METHODS: We performed a review of the evidence in the prehospital treatment of adult patients with respiratory distress. The quality of evidence was rated and used to form guidelines. We then compared the respiratory distress protocols of each of the 33 LEMSAs for consistency with these recommendations.
RESULTS: PICO (population/problem, intervention, control group, outcome) questions investigated were treatment with oxygen, albuterol, ipratropium, steroids, nitroglycerin, furosemide, and non-invasive ventilation. Literature review revealed that oxygen titration to no more than 94-96% for most acutely ill medical patients and to 88-92% in patients with acute chronic obstructive pulmonary disease (COPD) exacerbation is associated with decreased mortality. In patients with bronchospastic disease, the data shows improved symptoms and peak flow rates after the administration of albuterol. There is limited data regarding prehospital use of ipratropium, and the benefit is less clear. The literature supports the use of systemic steroids in those with asthma and COPD to improve symptoms and decrease hospital admissions. There is weak evidence to support the use of nitrates in critically ill, hypertensive patients with acute pulmonary edema (APE) and moderate evidence that furosemide may be harmful if administered prehospital to patients with suspected APE. Non-invasive positive pressure ventilation (NIPPV) is shown in the literature to be safe and effective in the treatment of respiratory distress due to acute pulmonary edema, bronchospasm, and other conditions. It decreases both mortality and the need for intubation. Albuterol, nitroglycerin, and NIPPV were found in the protocols of every LEMSA. Ipratropium, furosemide, and oxygen titration were found in a proportion of the protocols, and steroids were not prescribed in any LEMSA protocol.

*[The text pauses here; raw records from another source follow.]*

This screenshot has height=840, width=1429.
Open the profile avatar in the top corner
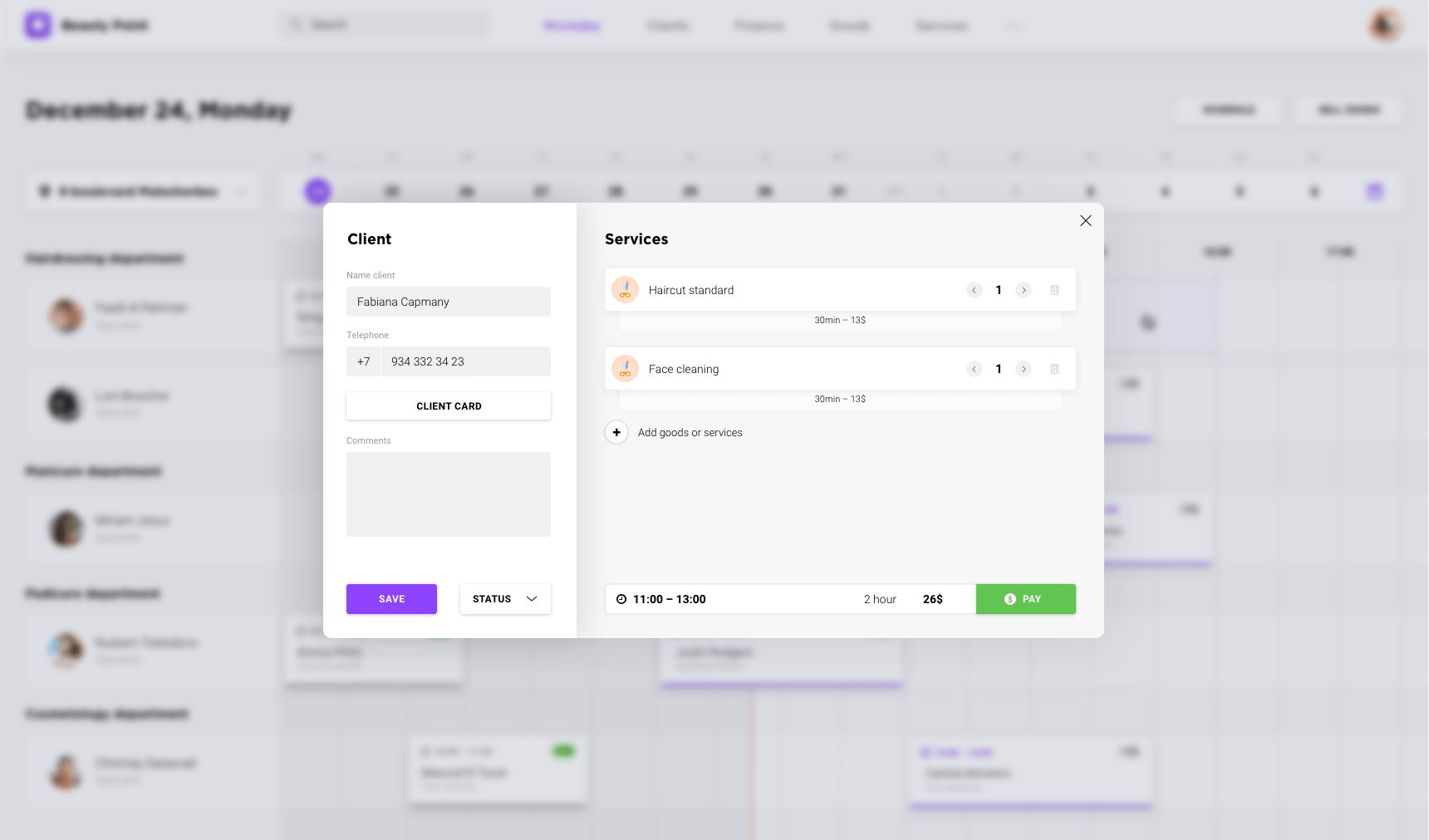(x=1384, y=24)
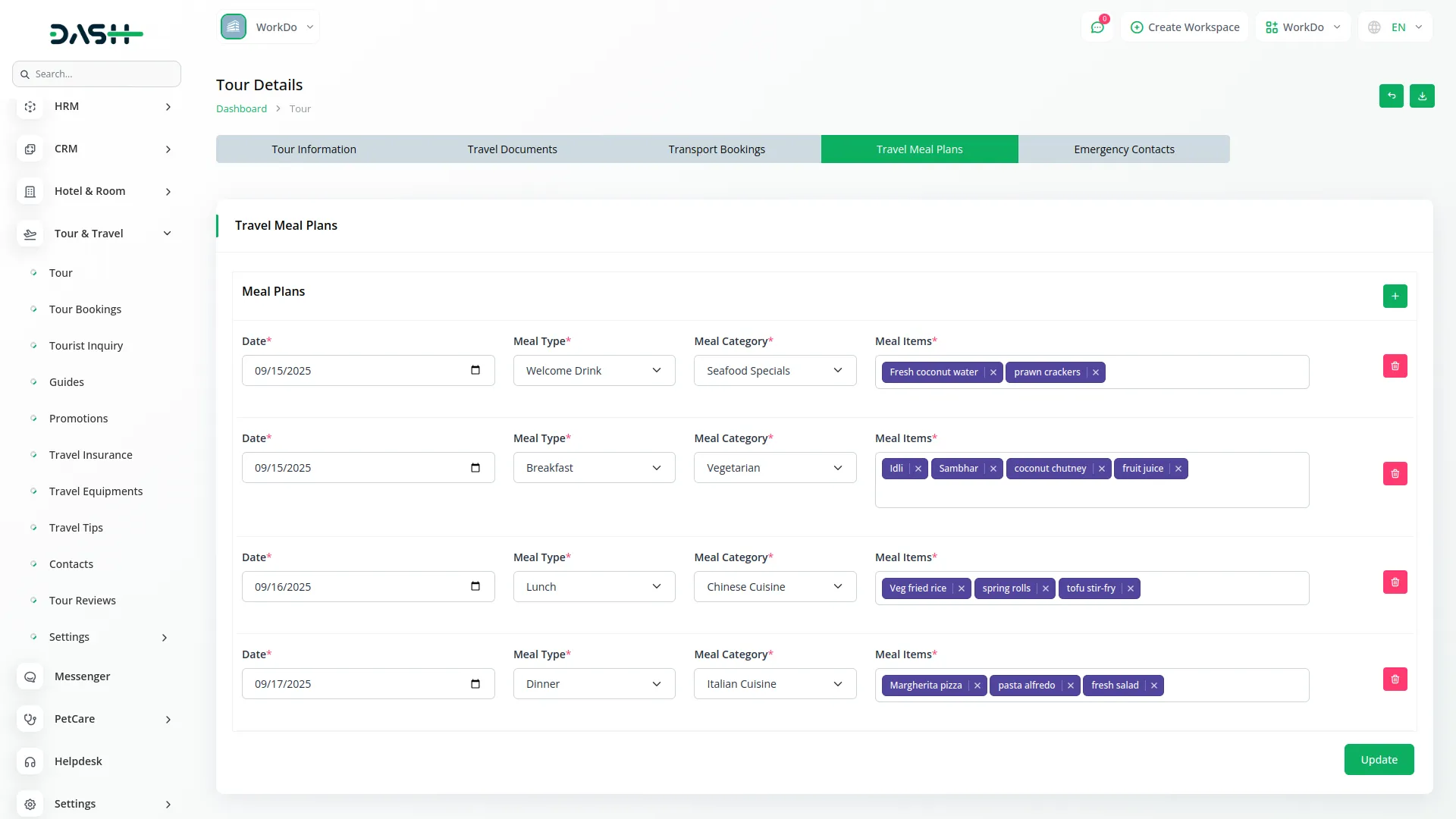Remove the Margherita pizza tag
1456x819 pixels.
pos(977,686)
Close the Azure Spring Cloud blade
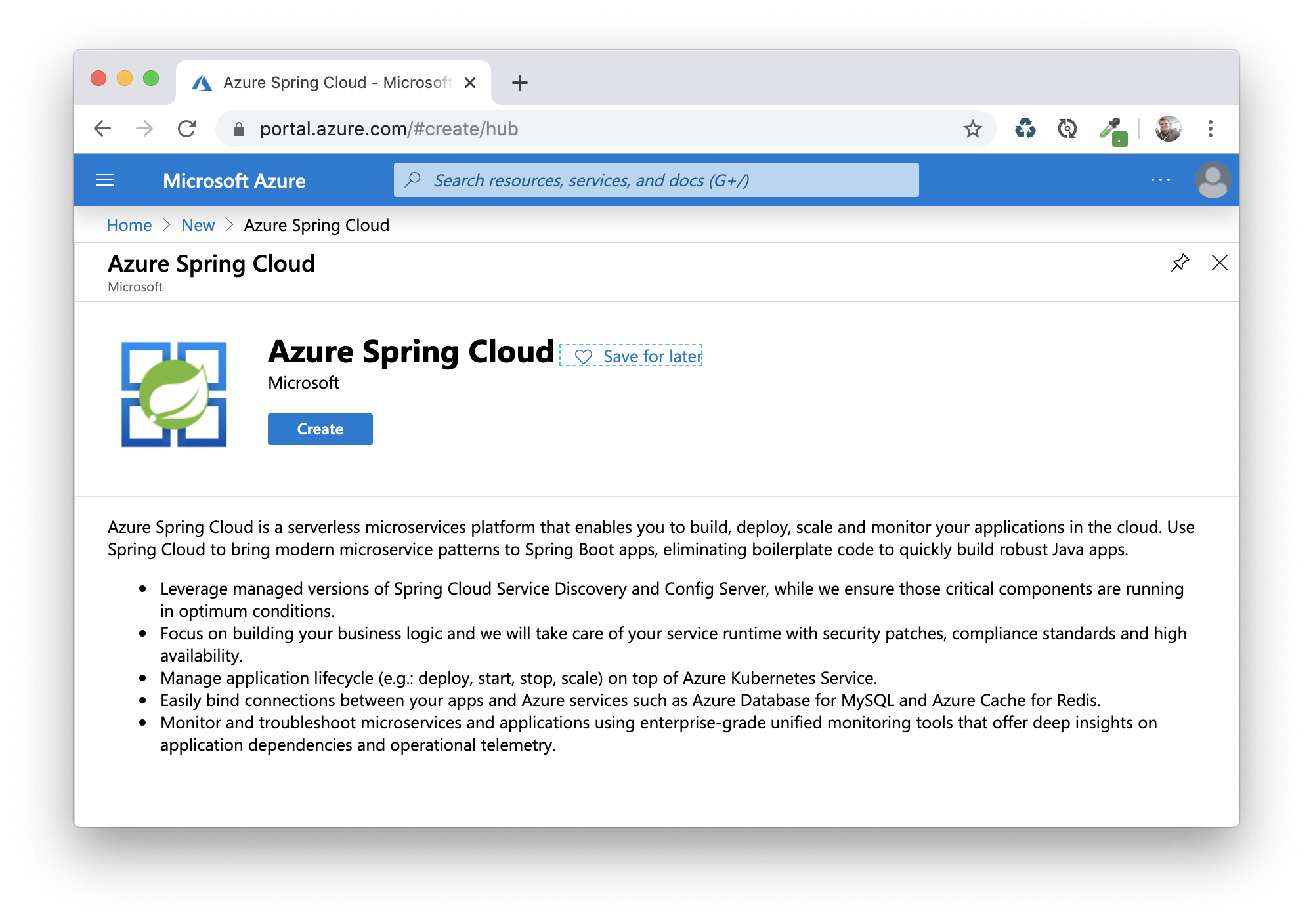The image size is (1313, 924). tap(1219, 263)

CONCLUSION: Prehospital treatment of adult patients with respiratory distress varies widely across California. We present evidence-based recommendations for the prehospital treatment of undifferentiated adult patients with respiratory distress that will assist with standardizing management and may be useful for EMS medical directors when creating and revising protocols.
|Alternate Journal||West J Emerg Med|
|PubMed Central ID||PMC7390576|
Adult Patients with Respiratory Distress: Current Evidence-based Recommendations for Prehospital Care.